We checked in with Gillian Garcia, treatment supervisor at The Spa at the Beverly Wilshire (A Four Seasons Hotel), for more intel and to see if HydraFacial MD’s boldface fans are on to something (spoiler alert: Beyonce is always on to something).

First, Garcia explains what makes this machine and treatment different from so many others out there: It employs a double helix–like vacuuming action to exfoliate dead skin cells and rid the skin of excess oil.

But unlike, say microdermabrasion, which employs a more abrasive, sandpaper-like tip made of crushed diamonds to clear the skin’s surface, this machine deposits a medical-grade serum to help loosen dead cells and debris, while simultaneously vacuuming its surface with a soft silicone tip. “When you’re extracting, you’re also infusing,” Garcia explains. “It works like when steam-cleaning a carpet and lifting dirt from deep down in the fibers.”

The same concept is used to perform hands-free extractions. As glycolic and salicylic acid is deposited onto the skin through the tip, the pore opening is widened, allowing the vacuum suction to dislodge and suck up nastiness from deep inside. Unlike with some manual extractions, strong pressure isn’t used, making the whole de-gunking process a heck of a lot more gentle and completely pain-free.

Beyonce Vanity Fair

Beyoncé has the HydroFacial to thank for her “flawless” skin. Photo: Getty

After cleansing my skin and giving my face a killer massage that lifted tension in my temples and unclenched my lockjaw, Garcia set the machine to cleanse my skin again, then performed lymphatic drainage—something that helps flush toxins beneath the skin.

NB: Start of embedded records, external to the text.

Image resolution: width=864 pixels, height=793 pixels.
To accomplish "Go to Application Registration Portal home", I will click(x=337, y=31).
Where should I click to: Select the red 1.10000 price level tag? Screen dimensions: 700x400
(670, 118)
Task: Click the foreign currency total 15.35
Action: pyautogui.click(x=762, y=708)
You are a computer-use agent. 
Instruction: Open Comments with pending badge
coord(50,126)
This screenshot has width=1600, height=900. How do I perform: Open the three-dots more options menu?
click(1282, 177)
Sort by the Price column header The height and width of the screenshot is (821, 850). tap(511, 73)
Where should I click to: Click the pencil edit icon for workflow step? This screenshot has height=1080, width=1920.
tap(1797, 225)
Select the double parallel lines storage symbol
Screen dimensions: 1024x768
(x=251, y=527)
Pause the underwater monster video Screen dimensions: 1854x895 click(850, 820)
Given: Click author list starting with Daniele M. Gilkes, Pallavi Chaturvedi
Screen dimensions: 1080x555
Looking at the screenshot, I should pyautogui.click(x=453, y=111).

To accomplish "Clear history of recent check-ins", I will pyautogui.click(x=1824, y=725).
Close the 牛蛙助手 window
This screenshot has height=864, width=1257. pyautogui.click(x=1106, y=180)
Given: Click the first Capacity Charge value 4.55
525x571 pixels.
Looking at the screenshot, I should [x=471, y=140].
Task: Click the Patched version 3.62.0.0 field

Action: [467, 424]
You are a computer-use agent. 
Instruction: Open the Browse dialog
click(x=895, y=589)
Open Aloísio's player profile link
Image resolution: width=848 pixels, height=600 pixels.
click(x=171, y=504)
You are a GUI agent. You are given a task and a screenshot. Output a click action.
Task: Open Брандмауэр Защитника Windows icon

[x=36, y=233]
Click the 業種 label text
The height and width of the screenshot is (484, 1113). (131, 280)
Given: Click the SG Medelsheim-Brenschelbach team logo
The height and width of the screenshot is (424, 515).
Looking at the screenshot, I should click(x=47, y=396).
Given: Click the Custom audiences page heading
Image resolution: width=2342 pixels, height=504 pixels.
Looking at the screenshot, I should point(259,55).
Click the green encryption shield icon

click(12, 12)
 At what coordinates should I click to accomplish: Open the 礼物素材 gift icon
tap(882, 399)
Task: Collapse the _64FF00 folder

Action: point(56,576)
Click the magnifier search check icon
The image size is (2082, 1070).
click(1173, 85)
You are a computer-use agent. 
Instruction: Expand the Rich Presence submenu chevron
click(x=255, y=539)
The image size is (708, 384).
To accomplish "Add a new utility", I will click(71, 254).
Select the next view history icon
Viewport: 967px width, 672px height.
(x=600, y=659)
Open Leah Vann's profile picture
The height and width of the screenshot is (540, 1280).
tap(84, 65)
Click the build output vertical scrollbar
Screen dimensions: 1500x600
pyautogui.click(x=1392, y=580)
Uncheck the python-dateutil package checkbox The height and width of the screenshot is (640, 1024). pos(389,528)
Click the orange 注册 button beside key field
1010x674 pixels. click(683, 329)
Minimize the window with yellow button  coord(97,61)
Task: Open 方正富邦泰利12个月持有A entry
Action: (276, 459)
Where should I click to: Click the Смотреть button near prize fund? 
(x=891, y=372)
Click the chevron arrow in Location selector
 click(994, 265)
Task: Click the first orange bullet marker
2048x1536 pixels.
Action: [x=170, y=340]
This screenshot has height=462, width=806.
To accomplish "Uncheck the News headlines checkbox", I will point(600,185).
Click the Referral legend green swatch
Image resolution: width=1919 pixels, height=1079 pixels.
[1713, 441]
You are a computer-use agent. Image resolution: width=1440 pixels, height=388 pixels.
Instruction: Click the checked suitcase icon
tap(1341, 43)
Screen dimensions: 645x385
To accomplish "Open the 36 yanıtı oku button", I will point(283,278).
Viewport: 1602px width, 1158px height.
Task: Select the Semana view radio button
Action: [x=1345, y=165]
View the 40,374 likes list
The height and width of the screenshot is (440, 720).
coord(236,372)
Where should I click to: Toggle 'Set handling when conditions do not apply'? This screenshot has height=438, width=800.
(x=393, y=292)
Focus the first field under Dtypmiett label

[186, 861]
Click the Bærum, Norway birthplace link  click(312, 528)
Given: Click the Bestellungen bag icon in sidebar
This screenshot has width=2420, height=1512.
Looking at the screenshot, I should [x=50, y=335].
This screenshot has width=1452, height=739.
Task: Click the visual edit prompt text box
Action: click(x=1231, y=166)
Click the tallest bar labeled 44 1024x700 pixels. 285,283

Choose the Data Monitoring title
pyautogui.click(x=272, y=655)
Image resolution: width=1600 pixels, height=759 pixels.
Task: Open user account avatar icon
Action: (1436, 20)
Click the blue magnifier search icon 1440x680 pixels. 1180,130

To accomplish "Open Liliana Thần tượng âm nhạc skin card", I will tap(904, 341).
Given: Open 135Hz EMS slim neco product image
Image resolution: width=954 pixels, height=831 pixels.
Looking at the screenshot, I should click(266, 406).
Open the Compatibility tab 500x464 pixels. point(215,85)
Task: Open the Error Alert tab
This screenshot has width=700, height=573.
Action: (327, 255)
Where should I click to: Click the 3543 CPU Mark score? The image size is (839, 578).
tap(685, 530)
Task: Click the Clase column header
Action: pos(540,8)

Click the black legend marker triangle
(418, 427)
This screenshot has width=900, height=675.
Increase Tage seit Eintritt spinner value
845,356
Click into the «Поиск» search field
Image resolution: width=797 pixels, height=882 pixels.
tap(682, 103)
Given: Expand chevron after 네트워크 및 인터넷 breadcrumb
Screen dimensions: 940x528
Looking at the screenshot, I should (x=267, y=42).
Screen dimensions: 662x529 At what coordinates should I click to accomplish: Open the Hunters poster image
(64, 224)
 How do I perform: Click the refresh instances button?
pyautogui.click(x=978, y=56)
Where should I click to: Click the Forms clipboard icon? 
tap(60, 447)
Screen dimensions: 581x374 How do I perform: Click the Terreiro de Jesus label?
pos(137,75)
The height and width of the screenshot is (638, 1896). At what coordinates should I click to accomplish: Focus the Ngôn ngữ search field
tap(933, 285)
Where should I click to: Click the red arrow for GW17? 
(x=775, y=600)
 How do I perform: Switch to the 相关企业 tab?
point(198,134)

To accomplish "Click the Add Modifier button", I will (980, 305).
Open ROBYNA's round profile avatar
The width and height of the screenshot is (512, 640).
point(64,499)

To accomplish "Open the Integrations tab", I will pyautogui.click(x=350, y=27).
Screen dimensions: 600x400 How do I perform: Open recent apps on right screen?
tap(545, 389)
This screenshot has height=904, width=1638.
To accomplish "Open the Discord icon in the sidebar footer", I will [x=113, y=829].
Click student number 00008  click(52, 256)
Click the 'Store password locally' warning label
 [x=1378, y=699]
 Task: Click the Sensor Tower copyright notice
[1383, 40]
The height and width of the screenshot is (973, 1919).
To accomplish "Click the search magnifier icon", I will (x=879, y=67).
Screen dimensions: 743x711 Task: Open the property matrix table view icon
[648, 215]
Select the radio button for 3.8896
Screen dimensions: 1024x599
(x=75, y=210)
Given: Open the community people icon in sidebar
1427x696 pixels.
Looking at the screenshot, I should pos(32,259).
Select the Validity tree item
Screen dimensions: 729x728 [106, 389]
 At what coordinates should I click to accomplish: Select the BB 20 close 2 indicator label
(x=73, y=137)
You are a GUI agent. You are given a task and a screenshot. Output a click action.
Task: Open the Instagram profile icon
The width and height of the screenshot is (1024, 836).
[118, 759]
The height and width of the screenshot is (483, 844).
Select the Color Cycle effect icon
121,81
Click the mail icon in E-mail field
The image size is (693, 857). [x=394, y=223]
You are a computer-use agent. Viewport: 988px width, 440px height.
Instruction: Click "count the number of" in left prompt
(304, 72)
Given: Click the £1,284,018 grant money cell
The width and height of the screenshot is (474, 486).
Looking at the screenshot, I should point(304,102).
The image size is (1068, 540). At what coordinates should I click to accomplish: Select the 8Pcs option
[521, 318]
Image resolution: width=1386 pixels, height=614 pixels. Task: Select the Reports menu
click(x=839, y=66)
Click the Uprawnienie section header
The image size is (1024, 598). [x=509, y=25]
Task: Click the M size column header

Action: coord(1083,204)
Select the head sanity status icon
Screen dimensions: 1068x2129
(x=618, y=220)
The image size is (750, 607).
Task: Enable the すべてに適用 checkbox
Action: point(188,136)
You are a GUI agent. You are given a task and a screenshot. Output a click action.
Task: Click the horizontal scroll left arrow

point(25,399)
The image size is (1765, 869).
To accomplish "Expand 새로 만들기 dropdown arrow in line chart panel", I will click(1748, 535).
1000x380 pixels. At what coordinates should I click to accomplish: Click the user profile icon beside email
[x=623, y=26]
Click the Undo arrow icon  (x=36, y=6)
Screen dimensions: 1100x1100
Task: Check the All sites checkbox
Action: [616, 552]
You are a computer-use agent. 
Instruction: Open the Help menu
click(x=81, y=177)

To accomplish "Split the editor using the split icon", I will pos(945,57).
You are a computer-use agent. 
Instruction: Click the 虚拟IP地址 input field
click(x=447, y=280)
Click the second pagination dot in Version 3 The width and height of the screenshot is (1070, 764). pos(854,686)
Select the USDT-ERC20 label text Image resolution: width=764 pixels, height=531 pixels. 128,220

Then came time for the big guns: exfoliation and deep cleaning that typically employ abrasion and lancing. Sure enough, when the wand touched my skin, only a very light sucking sensation was felt. And even though glycolic and salicylic acid were used—a combination that typically makes my skin tingle—I experienced no discomfort. In fact, it simply felt like I was being given cooling, wet pecks on the cheek (something, as it turns out, that feels much less gross than wet kisses to the mouth).

The treatment seemed so gentle that I worried it wasn’t actually doing much. But afterward, when Garcia showed me a container of gray, cloudy liquid—complete with floating particles—that had been collected from my pores, I could see exactly how much progress had been made.

HydraFacial MD treatments typically ring in at about $100 and take roughly 20 minutes, though my particular treatment was luxed up to a blissful 90 minutes that included massage. Afterward, my face gleamed from the deep cleaning, with absolutely no redness in sight—an effect that explains why this relaxing but results-driven treatment has become a go-to for both sensitive-skin types in need of deep cleaning and those on the go.

I took a page from the Hollywood playbook and headed out to a fancy restaurant directly after my treatment, wearing a swipe of lipstick as my only makeup. When a gentleman at the bar told me that my aura was glowing, I took the compliment, knowing what he was really noticing was ultra-clean and calm skin.